Burundi's president Pierre Nkurunziza was satisfied by the presidential elections results, which were announced in the capital Bujumbura on 24 July, but would have preferred to do better in the polls, his adviser has claimed.
Nkurunziza won the elections with almost 70% of the vote – followed by opposition leader Agathon Rwasa who won 18.99% of votes – securing a third term, that Nkurunziza's opponents claim violates a 2006 peace deal.
"The president is satisfied by the results, and would have hoped to do better than that," presidential adviser Willy Nyamitwe exclusively told IBTimes UK in a capital hotel minutes after the results were announced.
"But considering the climate in which we were during these elections, I think that these results are first and foremost a response to the international community which believed that the Burundian people didn't want him (Nkurunziza). At least, this shows that people wanted him, and the turnout says that too."
As it announced the victory of the ruling CNDD-FDD party's candidate, the electoral commission (CENI) confirmed turnout was 73%, despite calls to boycott from the opposition.
Nymitwe added: "If you tell people not to go and vote and if we had 15% or 25% turnout, then we would acknowledge that maybe Burundians are tired, that they don't want us, or the president."
No street celebrations
Apart from a few car honks, the streets of the capital remained peaceful throughout the evening, and there were no scenes of joy, or for that matter, any displays of anger.
For Nyamitwe, the silence can be explained by weeks of insecurity in the run-up to the elections.
"According to the results for Bujumbura town, you can see that the turnout is very low (29.75%). So you will not see people in the streets running. For security reasons and to avoid upsetting others, people are calm tonight," the adviser said.
On the ruling CNDD-FDD party side, supporters were celebrating "but at home".
"They are meeting around a drink with their friends. Some are opening champagne, others beers, depending on their means. That's how people within the power are living this victory."
Since 2005, when Nkurunziza was elected for the first time, the CNDD-FDD has organised a day of celebrations between one and two months after the announcement of the election results. This year will be no different, Nyamitwe said.
News plans for Nkurunziza's government
On the day of CENI's announcement, Burundi elected its senators. Before Nkurunziza can set up his new government, both the National Assembly and Senate must be constituted by 27 July.
"By 26 August, the president will have taken the oath in front of both chambers. He will have one or two days before announcing the formation of his new government," Nyamitwe explained.
Once the government formed, its priority will be to boost production.
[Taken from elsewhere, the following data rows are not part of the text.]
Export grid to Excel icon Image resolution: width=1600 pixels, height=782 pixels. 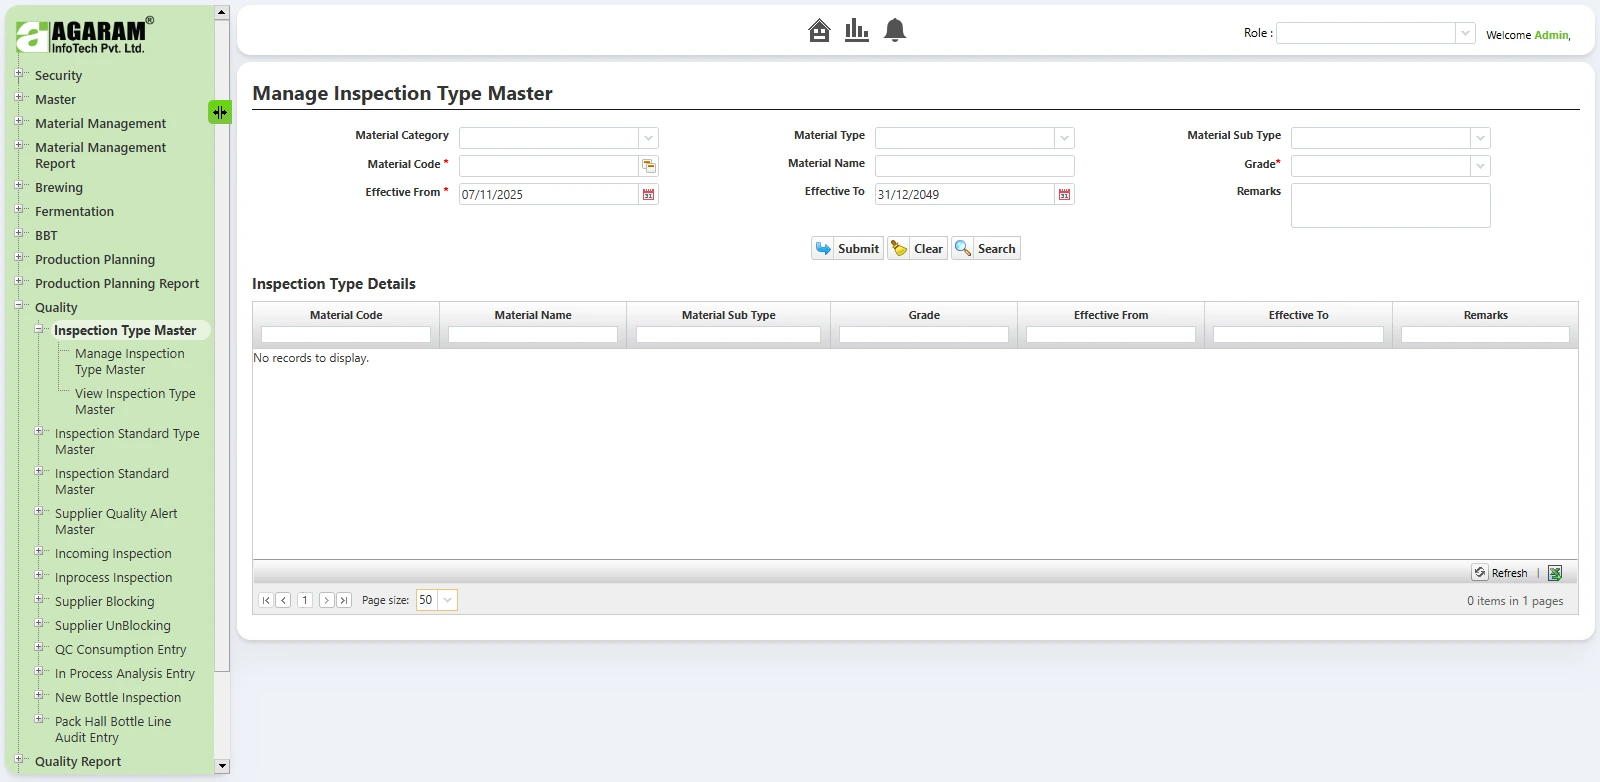pyautogui.click(x=1555, y=573)
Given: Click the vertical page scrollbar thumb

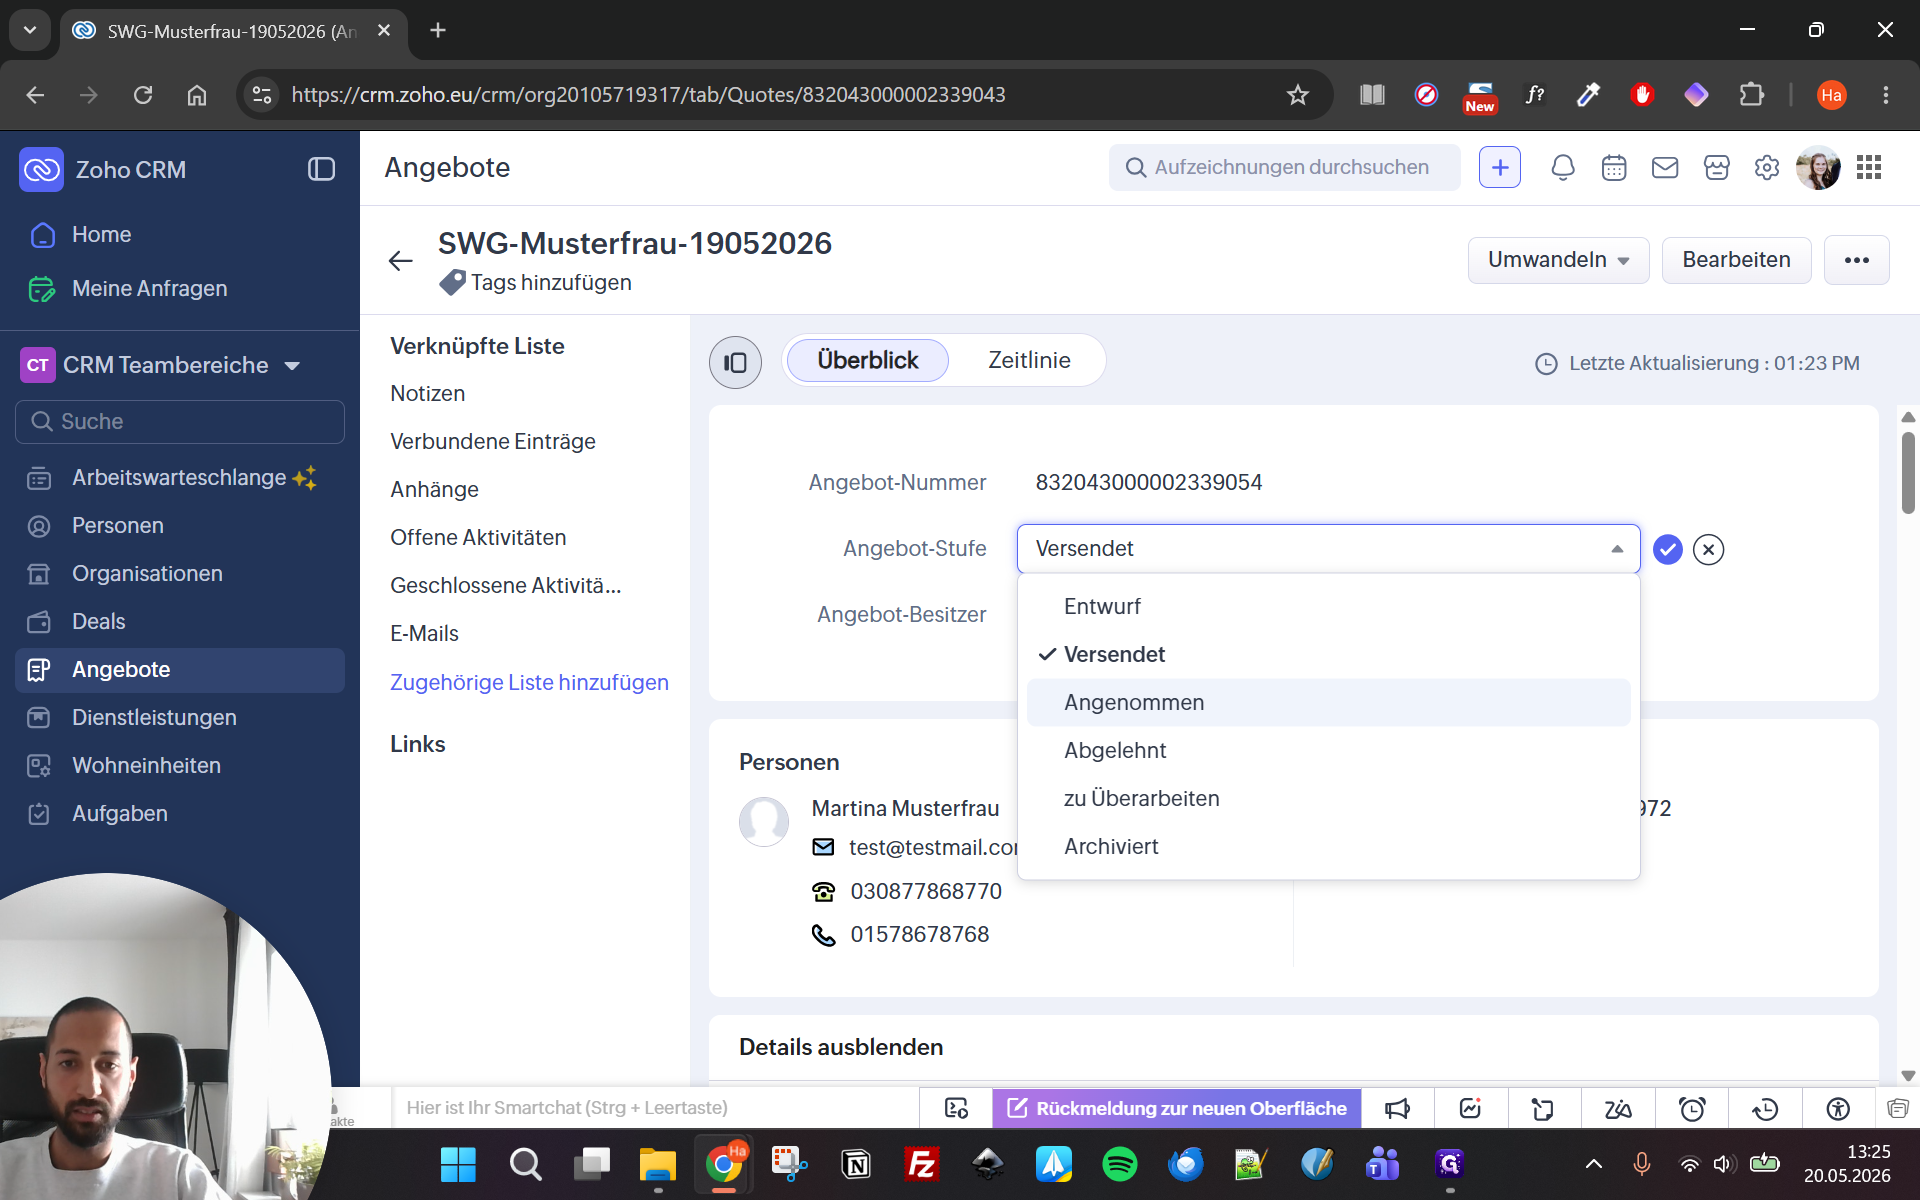Looking at the screenshot, I should point(1908,472).
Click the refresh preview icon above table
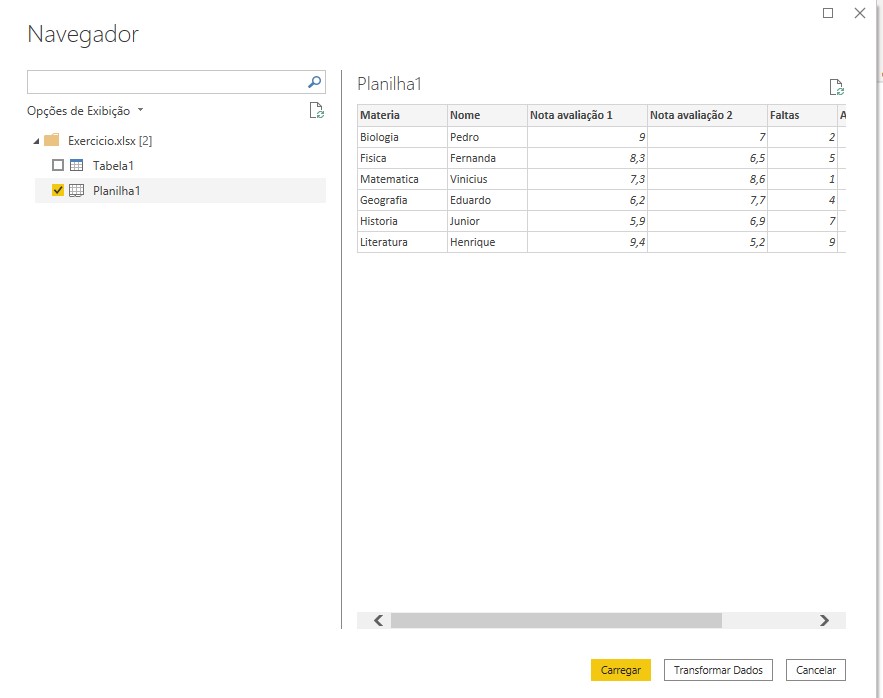 point(836,87)
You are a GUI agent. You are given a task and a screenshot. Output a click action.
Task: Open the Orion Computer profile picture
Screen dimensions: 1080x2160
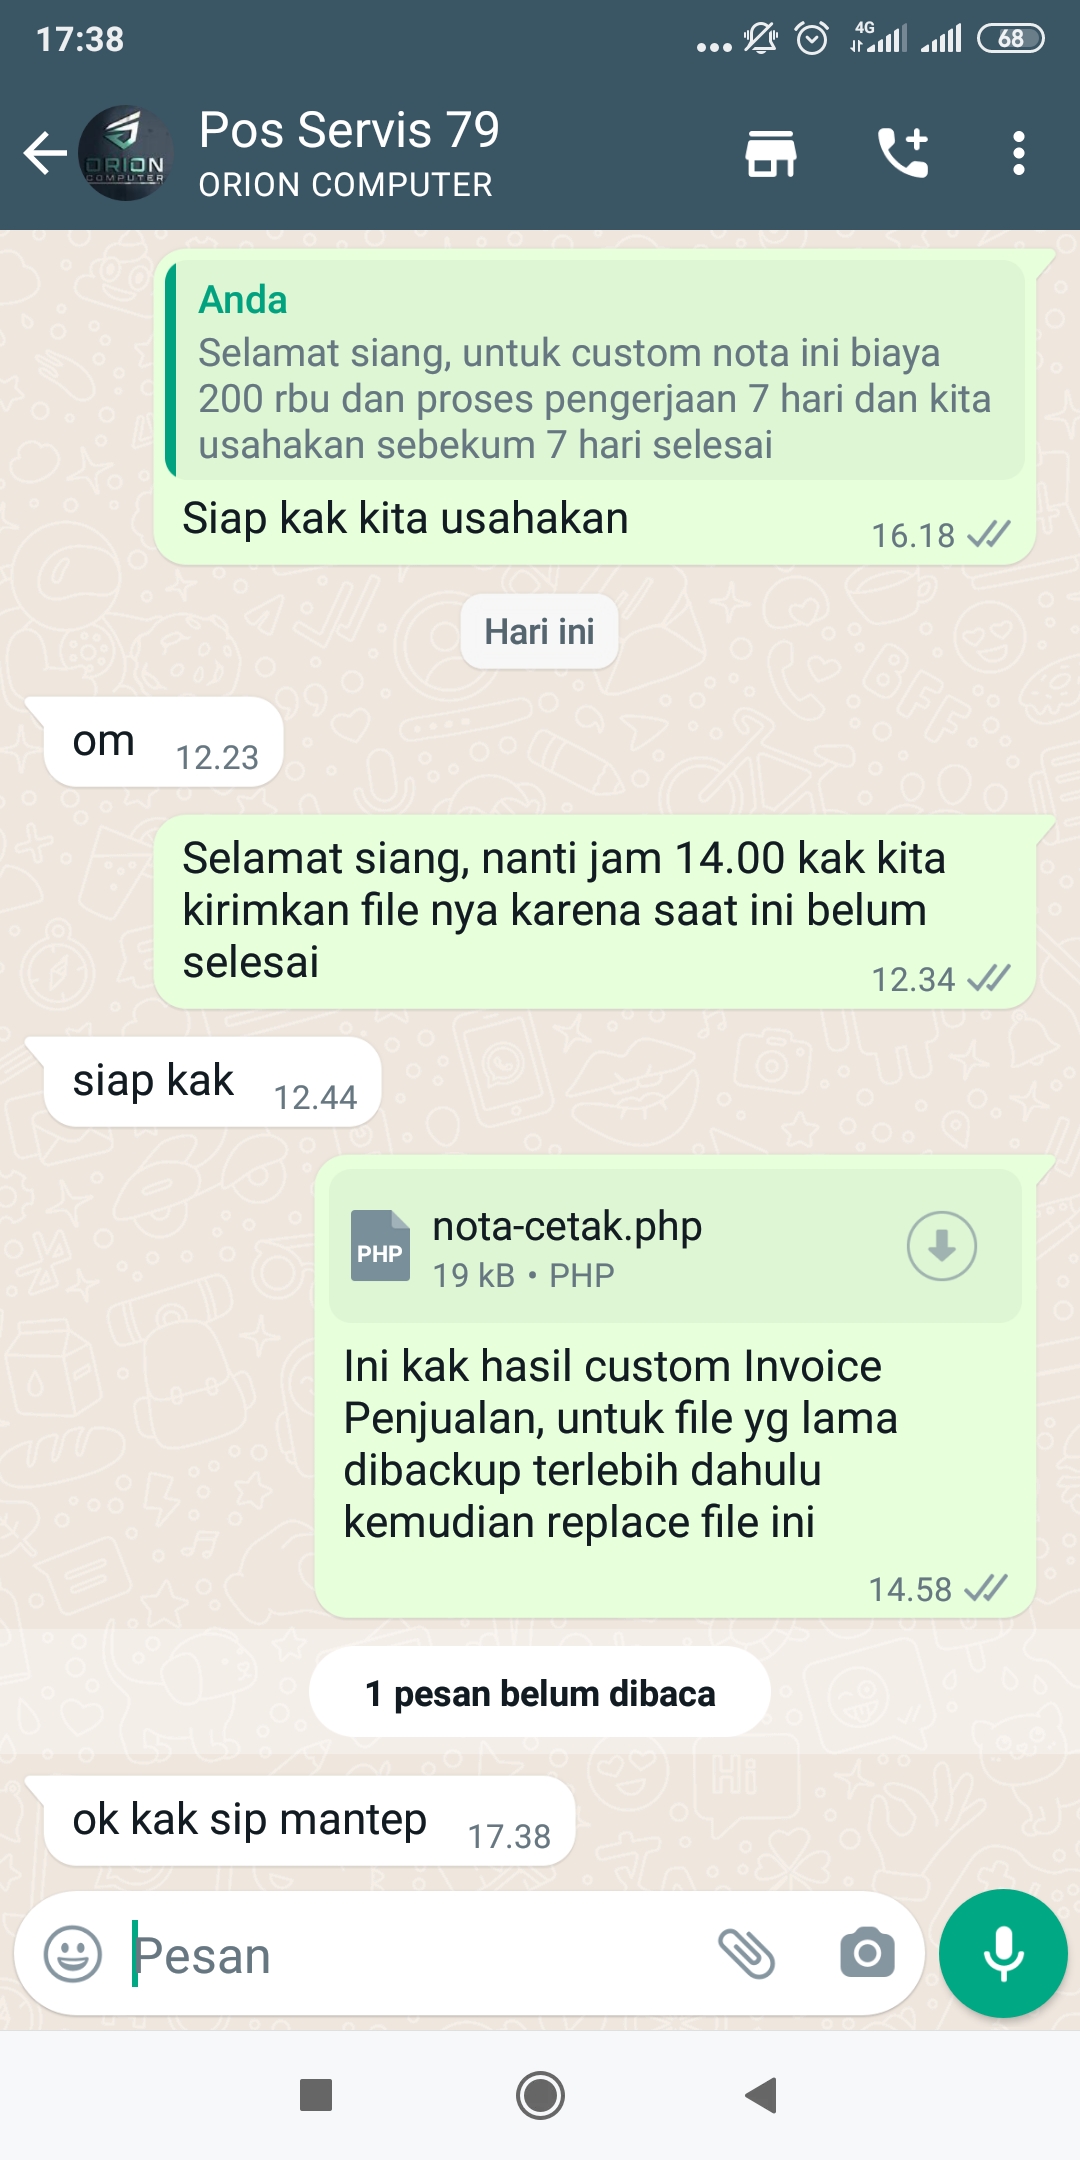point(126,153)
"We already have plans to revive the economy, after we faced a number of shocks including this crisis, a financial market implosion and weather-related catastrophes that pushed us to take a step back and change the orientation of our policies," the adviser said.
Re-opening the Burundian dialogue
Another priority will be to re-open dialogue between the government, opposition parties and civil society representatives over questions relating to security, the return of refugees – which Nyamitwe estimates at 1,500 on average per day – and the idea of a government of national unity.
The government failed to turn up at crisis talks facilitated by the Ugandan President Yuweri Museveni days before the elections.
"We marked a pause in that dialogue, but it will be re-launched. Then the government will set out time for people to exchange so that they understand that the country is not falling into war, but is actually going forward with its development."